__Information shown__.
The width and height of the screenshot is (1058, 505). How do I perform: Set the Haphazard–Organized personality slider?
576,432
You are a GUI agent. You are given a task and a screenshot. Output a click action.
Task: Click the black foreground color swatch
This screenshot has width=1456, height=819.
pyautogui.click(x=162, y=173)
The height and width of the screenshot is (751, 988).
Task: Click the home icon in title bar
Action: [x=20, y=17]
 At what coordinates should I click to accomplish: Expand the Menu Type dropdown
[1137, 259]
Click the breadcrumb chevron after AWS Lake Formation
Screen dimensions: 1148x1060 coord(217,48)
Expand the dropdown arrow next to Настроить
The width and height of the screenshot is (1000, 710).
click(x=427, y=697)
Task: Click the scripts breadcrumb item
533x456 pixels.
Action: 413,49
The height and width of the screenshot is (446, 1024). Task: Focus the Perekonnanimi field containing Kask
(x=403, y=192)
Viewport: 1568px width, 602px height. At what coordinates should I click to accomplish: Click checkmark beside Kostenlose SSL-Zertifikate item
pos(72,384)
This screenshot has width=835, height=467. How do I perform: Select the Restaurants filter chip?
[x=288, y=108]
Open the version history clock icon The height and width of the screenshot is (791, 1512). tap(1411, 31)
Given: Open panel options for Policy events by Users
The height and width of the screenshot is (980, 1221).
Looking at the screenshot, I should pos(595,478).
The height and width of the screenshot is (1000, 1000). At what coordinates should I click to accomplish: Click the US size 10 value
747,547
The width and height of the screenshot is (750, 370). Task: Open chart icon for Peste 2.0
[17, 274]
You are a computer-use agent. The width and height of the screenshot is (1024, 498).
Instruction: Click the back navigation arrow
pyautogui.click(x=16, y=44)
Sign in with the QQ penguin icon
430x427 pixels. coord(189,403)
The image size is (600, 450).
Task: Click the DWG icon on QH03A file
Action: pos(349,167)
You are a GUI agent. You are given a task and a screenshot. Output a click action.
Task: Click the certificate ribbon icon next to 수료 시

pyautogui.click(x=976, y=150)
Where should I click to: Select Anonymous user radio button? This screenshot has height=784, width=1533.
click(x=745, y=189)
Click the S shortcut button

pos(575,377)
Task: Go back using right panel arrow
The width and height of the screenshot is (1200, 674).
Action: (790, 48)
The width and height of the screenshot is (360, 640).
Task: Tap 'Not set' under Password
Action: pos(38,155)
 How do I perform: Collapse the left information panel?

__Your objective__.
Copy the rows above exactly, from the first row through the row containing "pyautogui.click(x=976, y=150)", with that row included.

__The solution__.
The width and height of the screenshot is (1058, 505). How do I perform: Set the Haphazard–Organized personality slider?
576,432
You are a GUI agent. You are given a task and a screenshot. Output a click action.
Task: Click the black foreground color swatch
This screenshot has width=1456, height=819.
pyautogui.click(x=162, y=173)
The height and width of the screenshot is (751, 988).
Task: Click the home icon in title bar
Action: [x=20, y=17]
 At what coordinates should I click to accomplish: Expand the Menu Type dropdown
[1137, 259]
Click the breadcrumb chevron after AWS Lake Formation
Screen dimensions: 1148x1060 coord(217,48)
Expand the dropdown arrow next to Настроить
The width and height of the screenshot is (1000, 710).
click(x=427, y=697)
Task: Click the scripts breadcrumb item
533x456 pixels.
Action: 413,49
The height and width of the screenshot is (446, 1024). Task: Focus the Perekonnanimi field containing Kask
(x=403, y=192)
Viewport: 1568px width, 602px height. At what coordinates should I click to accomplish: Click checkmark beside Kostenlose SSL-Zertifikate item
pos(72,384)
This screenshot has width=835, height=467. How do I perform: Select the Restaurants filter chip?
[x=288, y=108]
Open the version history clock icon The height and width of the screenshot is (791, 1512). tap(1411, 31)
Given: Open panel options for Policy events by Users
The height and width of the screenshot is (980, 1221).
Looking at the screenshot, I should pos(595,478).
The height and width of the screenshot is (1000, 1000). At what coordinates should I click to accomplish: Click the US size 10 value
747,547
The width and height of the screenshot is (750, 370). Task: Open chart icon for Peste 2.0
[17, 274]
You are a computer-use agent. The width and height of the screenshot is (1024, 498).
Instruction: Click the back navigation arrow
pyautogui.click(x=16, y=44)
Sign in with the QQ penguin icon
430x427 pixels. coord(189,403)
The image size is (600, 450).
Task: Click the DWG icon on QH03A file
Action: pos(349,167)
You are a GUI agent. You are given a task and a screenshot. Output a click action.
Task: Click the certificate ribbon icon next to 수료 시

pyautogui.click(x=976, y=150)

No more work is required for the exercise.